◆ SHORT EXERCISE:
Identify each line of the items below that contains the string "icon", and copy those lines in full.

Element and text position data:
________________

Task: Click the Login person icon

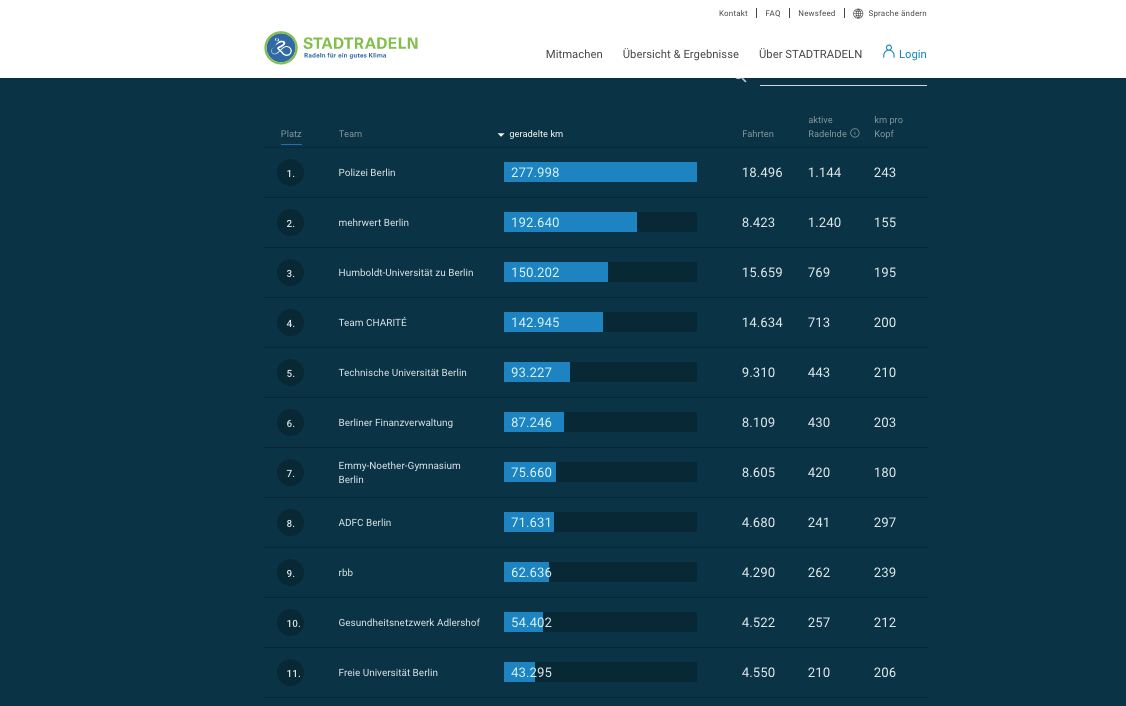Action: (x=888, y=52)

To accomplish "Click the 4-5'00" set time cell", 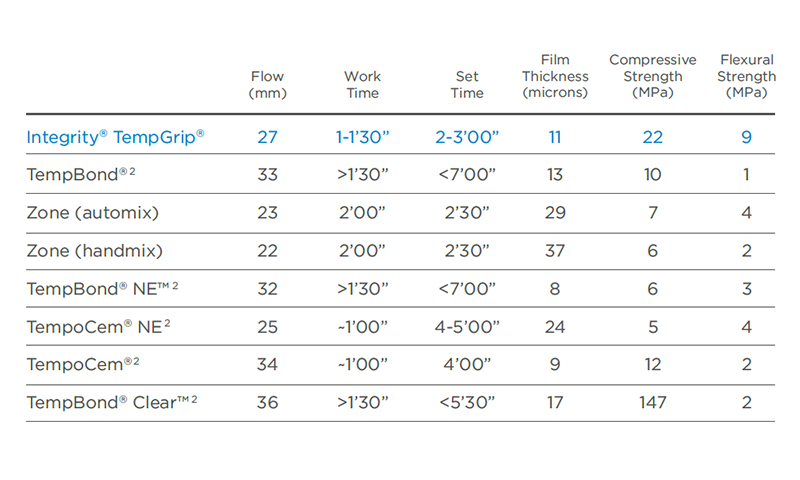I will point(467,327).
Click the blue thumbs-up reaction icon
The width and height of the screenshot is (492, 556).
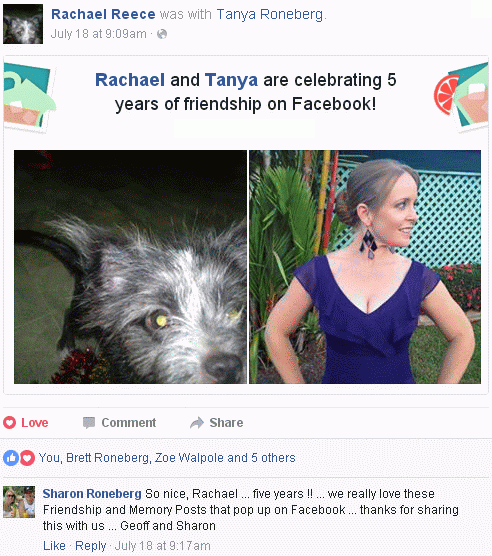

________________

◆ REPLY TO THE EXERCISE:
Task: Click the Login person icon
Click the blue thumbs-up reaction icon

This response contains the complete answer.